Une coalition de neuf États membres de l’UE, à laquelle s’ajoutent l’Islande et la Norvège, accentue la pression pour durcir les conditions de délivrance des visas aux touristes russes à l’approche de la saison des vacances d’été.
L’initiative a été lancée par la Suède, avec le soutien de la Tchéquie, du Danemark, de la Finlande, de l’Estonie, de la Lettonie, de la Lituanie, des Pays-Bas et de la Pologne.
Les 11 pays ont signé plus tôt cette semaine une lettre commune adressée à la haute représentante, Kaja Kallas, et au commissaire aux Affaires intérieures et à la Migration, Magnus Brunner.
« Ce que je veux obtenir est très clair. Je ne veux plus de week-ends shopping. Je ne veux plus de voyages de luxe en Europe pendant que des Ukrainiens meurent sur le champ de bataille », a déclaré jeudi devant la presse Johan Forssell, ministre suédois des Migrations et de l’Asile, en amont du Conseil Justice et Affaires intérieures.
La lettre rappelle qu’après l’agression de l’Ukraine par la Russie en 2022, la Commission européenne a publié des lignes directrices sur le traitement des demandes de visa émanant de ressortissants russes.
« Cependant, l’application inégale de ces lignes directrices d’un État membre à l’autre est loin d’être satisfaisante, car elle manque à la fois de solidarité et de cohérence. Elle risque également de placer les États membres dans des situations économiques inégales », peut-on lire dans cette lettre consultée par Euronews.
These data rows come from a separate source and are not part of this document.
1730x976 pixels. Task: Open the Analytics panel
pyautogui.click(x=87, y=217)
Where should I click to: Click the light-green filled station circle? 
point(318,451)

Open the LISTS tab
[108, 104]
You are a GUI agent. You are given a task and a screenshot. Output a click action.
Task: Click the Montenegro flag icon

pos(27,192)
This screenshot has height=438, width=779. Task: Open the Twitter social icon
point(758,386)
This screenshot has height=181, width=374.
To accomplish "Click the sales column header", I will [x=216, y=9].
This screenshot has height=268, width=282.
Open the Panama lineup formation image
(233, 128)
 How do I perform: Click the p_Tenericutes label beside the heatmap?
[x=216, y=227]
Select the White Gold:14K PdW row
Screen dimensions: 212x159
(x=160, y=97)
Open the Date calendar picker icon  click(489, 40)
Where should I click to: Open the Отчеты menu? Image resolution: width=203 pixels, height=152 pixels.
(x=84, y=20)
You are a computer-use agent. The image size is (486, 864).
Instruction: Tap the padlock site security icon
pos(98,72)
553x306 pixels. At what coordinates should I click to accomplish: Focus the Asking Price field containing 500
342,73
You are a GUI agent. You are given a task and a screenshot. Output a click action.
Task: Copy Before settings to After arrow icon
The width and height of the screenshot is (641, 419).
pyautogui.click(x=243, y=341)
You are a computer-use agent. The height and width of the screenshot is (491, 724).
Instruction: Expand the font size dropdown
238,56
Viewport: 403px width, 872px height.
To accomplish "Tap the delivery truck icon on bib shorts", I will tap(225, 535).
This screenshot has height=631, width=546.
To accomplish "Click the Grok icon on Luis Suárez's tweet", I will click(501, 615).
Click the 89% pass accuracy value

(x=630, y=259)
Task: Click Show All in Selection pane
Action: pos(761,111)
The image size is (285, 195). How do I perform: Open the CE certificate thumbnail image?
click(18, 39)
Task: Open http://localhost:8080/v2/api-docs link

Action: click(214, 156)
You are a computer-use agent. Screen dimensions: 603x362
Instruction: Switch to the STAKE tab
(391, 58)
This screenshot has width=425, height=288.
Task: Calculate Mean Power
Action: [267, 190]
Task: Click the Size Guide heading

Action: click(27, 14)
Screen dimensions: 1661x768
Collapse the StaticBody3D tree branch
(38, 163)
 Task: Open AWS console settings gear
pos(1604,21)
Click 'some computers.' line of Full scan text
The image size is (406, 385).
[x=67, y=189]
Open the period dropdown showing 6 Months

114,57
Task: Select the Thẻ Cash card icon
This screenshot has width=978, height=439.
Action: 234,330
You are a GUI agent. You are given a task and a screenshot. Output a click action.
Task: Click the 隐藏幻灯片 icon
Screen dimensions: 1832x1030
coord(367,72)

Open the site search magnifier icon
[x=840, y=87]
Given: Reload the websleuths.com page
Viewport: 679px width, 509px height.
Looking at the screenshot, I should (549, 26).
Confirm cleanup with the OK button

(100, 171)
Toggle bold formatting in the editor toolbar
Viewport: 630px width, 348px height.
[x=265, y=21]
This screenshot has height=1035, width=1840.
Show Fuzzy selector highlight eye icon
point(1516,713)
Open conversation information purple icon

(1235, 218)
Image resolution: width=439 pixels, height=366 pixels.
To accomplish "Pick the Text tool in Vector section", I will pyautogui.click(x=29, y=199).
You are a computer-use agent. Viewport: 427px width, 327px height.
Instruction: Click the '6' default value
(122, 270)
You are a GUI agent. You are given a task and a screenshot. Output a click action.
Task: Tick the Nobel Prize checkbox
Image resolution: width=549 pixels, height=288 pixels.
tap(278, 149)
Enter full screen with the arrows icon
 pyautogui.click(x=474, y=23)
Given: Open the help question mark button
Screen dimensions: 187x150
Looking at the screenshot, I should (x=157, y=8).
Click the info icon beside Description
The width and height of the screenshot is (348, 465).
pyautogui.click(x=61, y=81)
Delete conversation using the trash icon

Les signataires estiment que cette fragmentation affaiblit le levier d’influence de l’UE et envoie des signaux contradictoires sur la détermination du bloc à l’égard de la Russie, au moment où Moscou lance de nouvelles offensives contre les civils et les infrastructures en Ukraine.
La lettre avertit également que des pratiques divergentes en matière de visas pour les touristes russes peuvent créer un risque sécuritaire pour l’ensemble de l’espace Schengen, compte tenu notamment des déplacements de centaines de milliers de militaires russes.
Sans citer de pays, le texte s’appuie sur les données du Schengen Barometer, qui font état d’une hausse continue du nombre de visas délivrés à des ressortissants russes dans l’UE entre 2023 et 2025.
La France a délivré le plus grand nombre de visas à des ressortissants russes en 2025, avec un peu moins de 180 000 documents, soit une nette hausse par rapport à 2024. L’Italie arrive en deuxième position avec un peu moins de 160 000 visas, malgré une légère baisse sur un an. L’Espagne est troisième avec un peu moins de 100 000 visas, un niveau globalement stable d’une année sur l’autre.
Les opposants à l’initiative font valoir que ces chiffres reflètent simplement le fait que les plus grands États membres reçoivent et traitent en général plus de demandes de visa que les plus petits. Ils rejettent également l’idée que ces visas saperaient l’action de l’UE contre Moscou, les Russes responsables de la guerre faisant déjà l’objet de sanctions.
Les 11 pays demandent aux institutions européennes d’instaurer de nouvelles restrictions contraignantes en matière de visas, de contrôler la mise en œuvre effective des lignes directrices existantes, de fournir aux États membres des statistiques agrégées régulières et de mettre au point un mécanisme d’identification des anciens combattants russes.
La question a été évoquée lors de la réunion ministérielle de jeudi à Luxembourg, même si elle ne figurait pas formellement à l’ordre du jour et qu’aucune décision n’a été prise. À la lumière de cette première discussion, la coalition demande aux institutions européennes de présenter une proposition pour relancer le débat.
« Cette situation est complètement insensée et elle doit cesser », a déclaré Forssell.